Because of Eventual Consistency, it provides high write throughput with low latency.

Distributed
Data is split and distributed across multiple machines.

Highly Available
Database is always available for read/write even if some of nodes are not available. This is achieved by adding redundancy.

No matter how sophisticated the hardware is, there’s always chances of its failing.

Eventual Consistency (details)
Cassandra has configurable consistency where we can make it strong consistent or eventual consistent. Means we can configurable how many replicas needs to contacted before acknowledging the client.

Consistency levels are One, quorum, all, any.

N = the number of nodes that store replicas of the data

W = the number of replicas that need to acknowledge the receipt of the update before the update completes

R = the number of replicas that are contacted when a data object is accessed through a read operation

If W+R > N, then the write set and the read set always overlap and one can guarantee strong consistency.

Here’s a great article on eventual consistency by Amazon CTO

Higher the consistency level, slower the operation.

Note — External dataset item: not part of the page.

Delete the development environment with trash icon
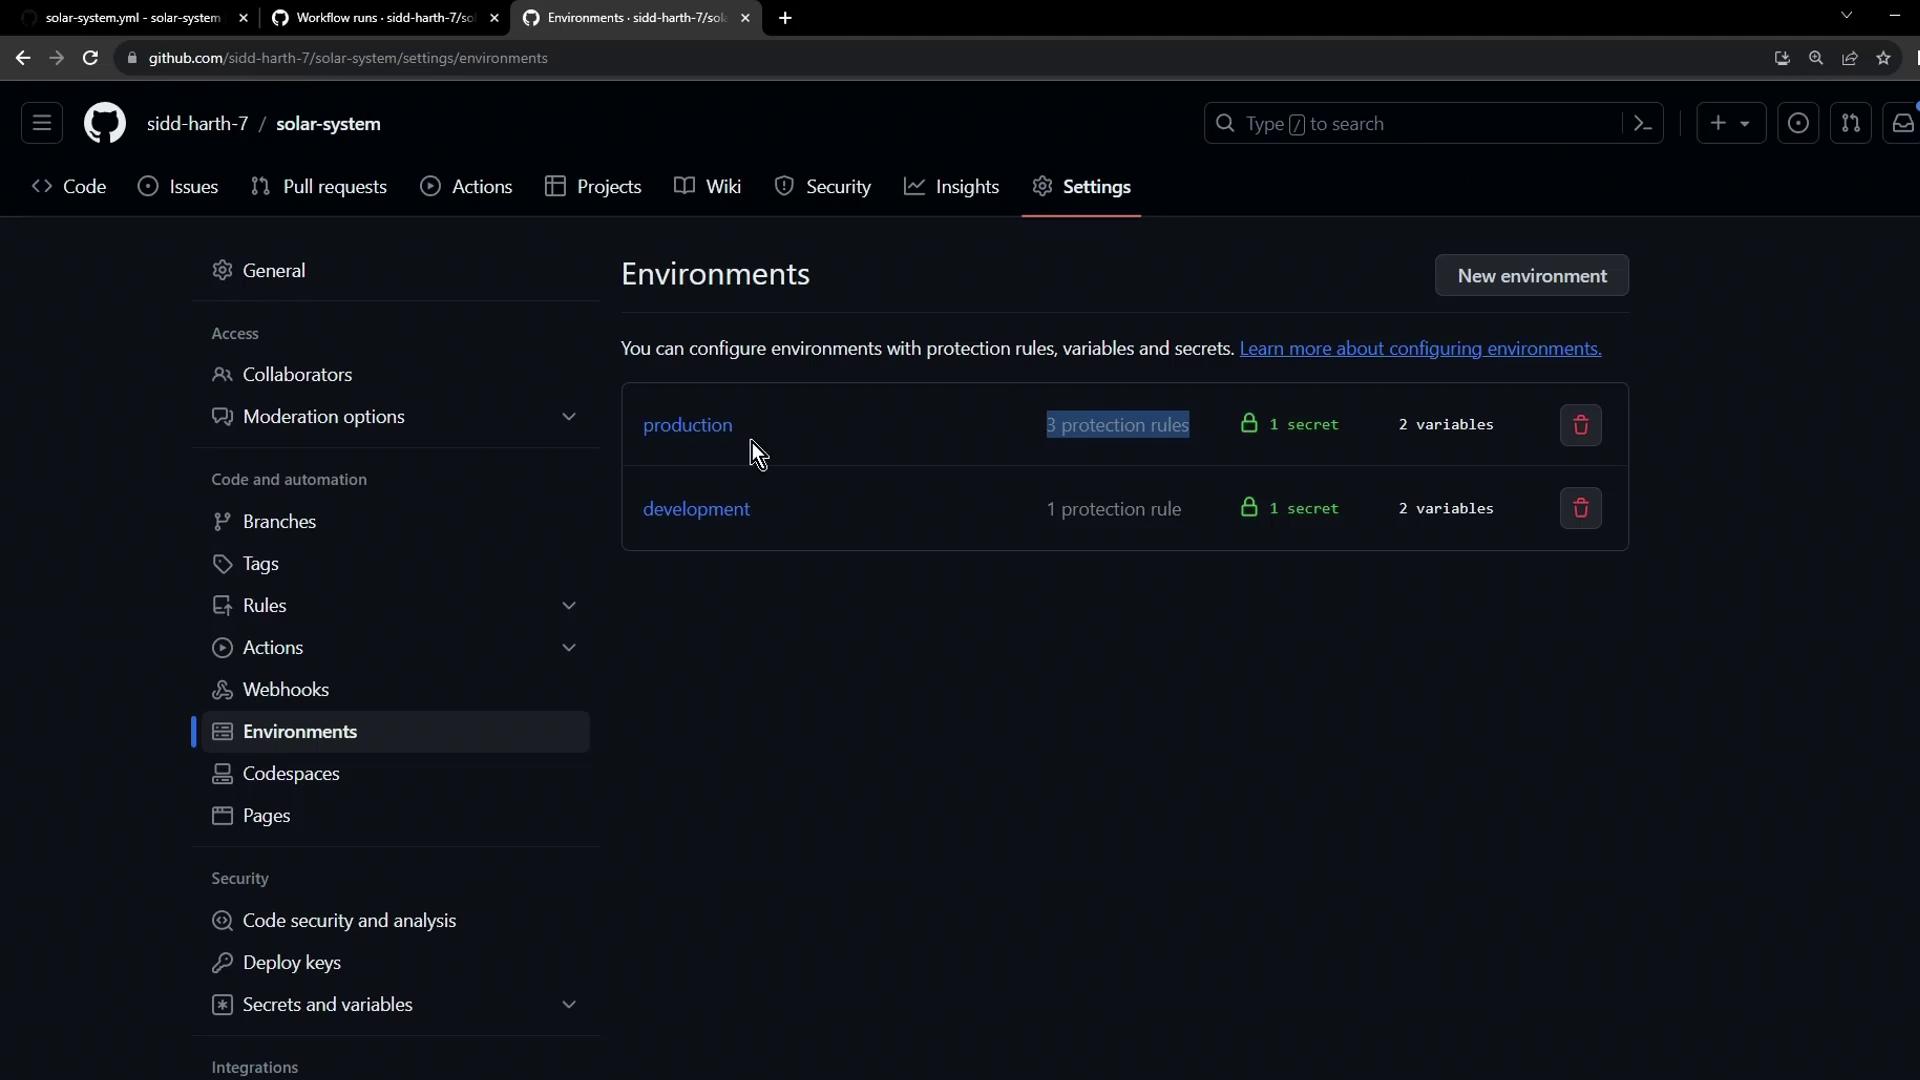 [1580, 508]
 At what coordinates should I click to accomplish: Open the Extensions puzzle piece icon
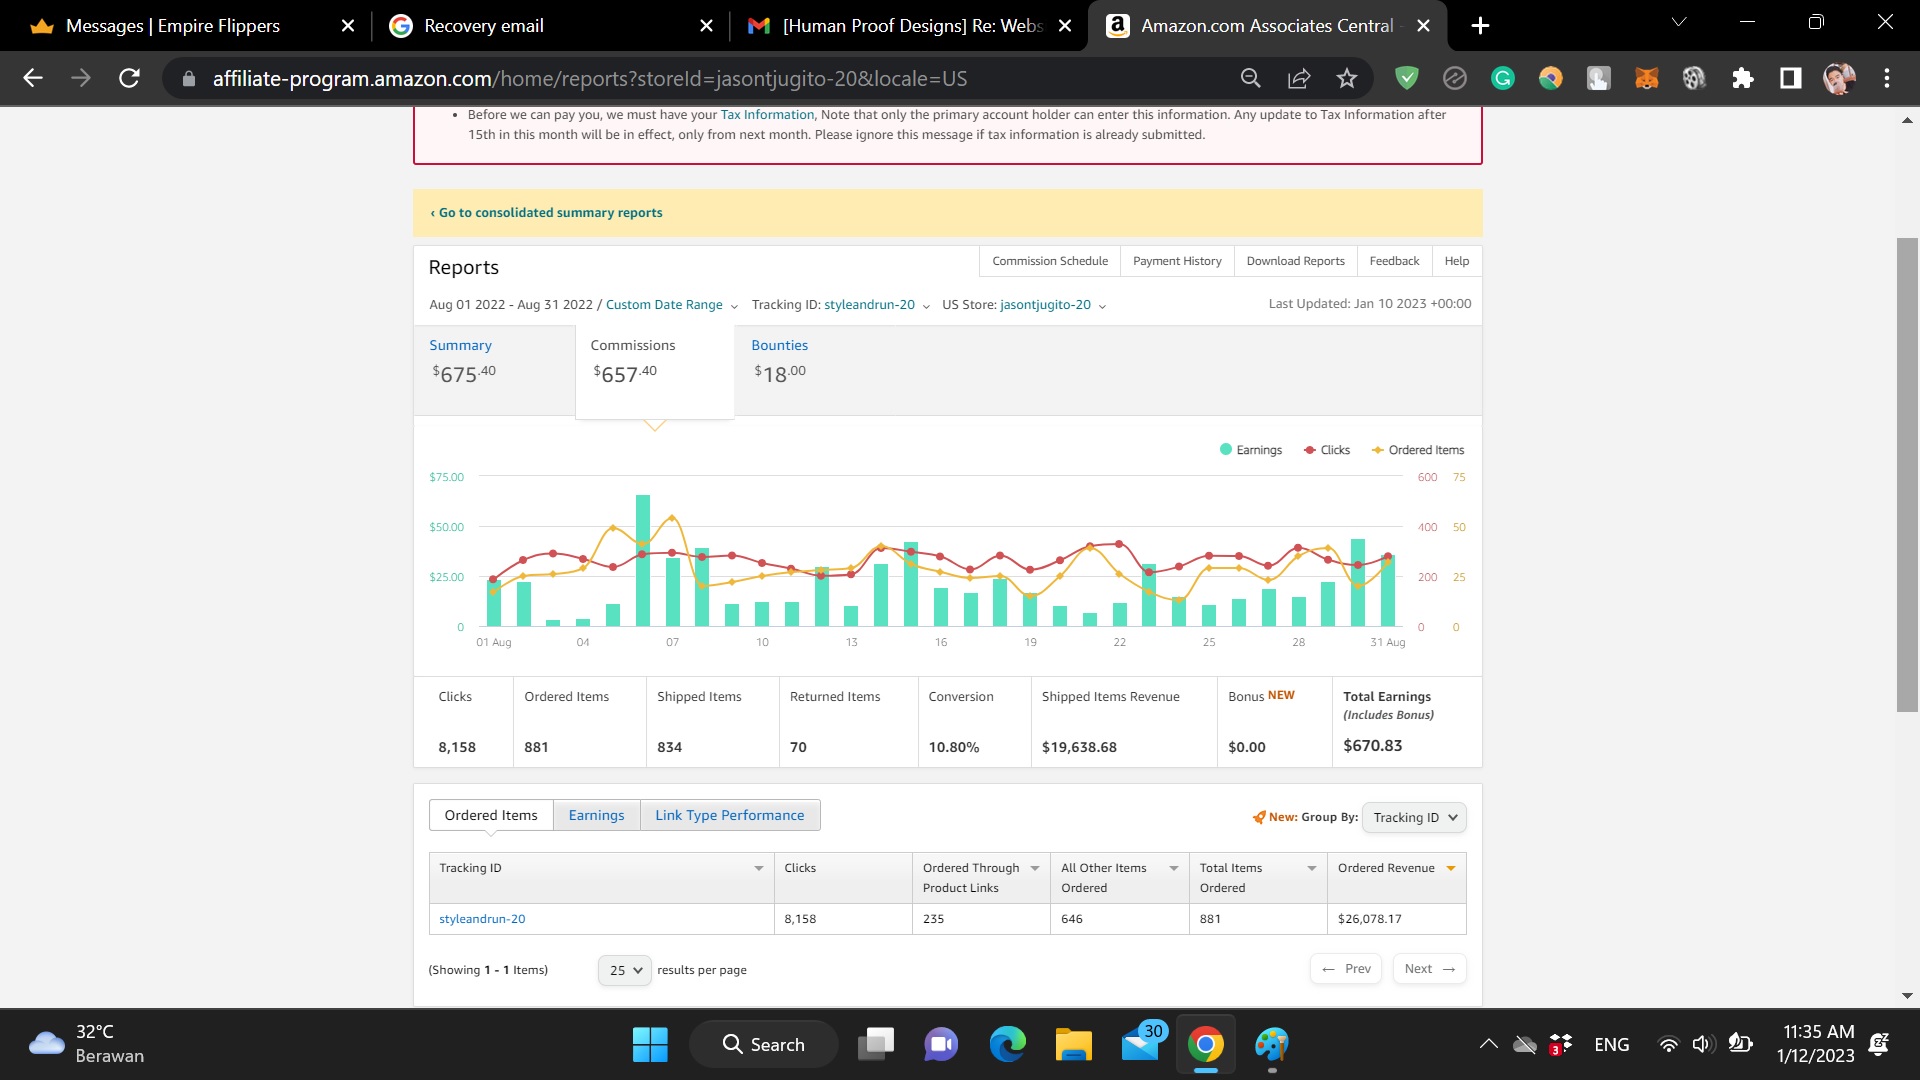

By CAP theorem, Cassandra is AP (Available and partition tolerant) with eventual consistency.

By tuning W & R, we can control read and write level latency.

Data Model

Cassandra is very different from SQL when it comes to data modelling.
It is a NoSql db, so it has a Flexible Schema

KeySpace is like database, replication factor is defined at this level.
A replication factor of 1 means that there is only one copy on a node. A replication factor of 2 means two copies, where each copy is on a different node. All replicas are equally important; there is no primary or master replica.

Replica placement strategy is also defined at keyspace level. It defines which node to put replica on.

When creating a keyspace, you must define replica placement strategy and number of replicas you want.

Column Family is like Table, a Keyspace can have multiple Column Family. Like a database can have many tables.

Primary Key is column or group of columns (composite key) which uniquely define a row. Like user_id, uuid etc

Composite Key is primary key which is combination of multiple columns. like (phone, email, city), collection of these 3 columns makes a single key

Partition Key is used to distribute data across cluster i.e. partition the data. E.g. you partition the user data with city, then all users belonging to a same city will reside on the same node.

These keys plays a very important role while defining data model.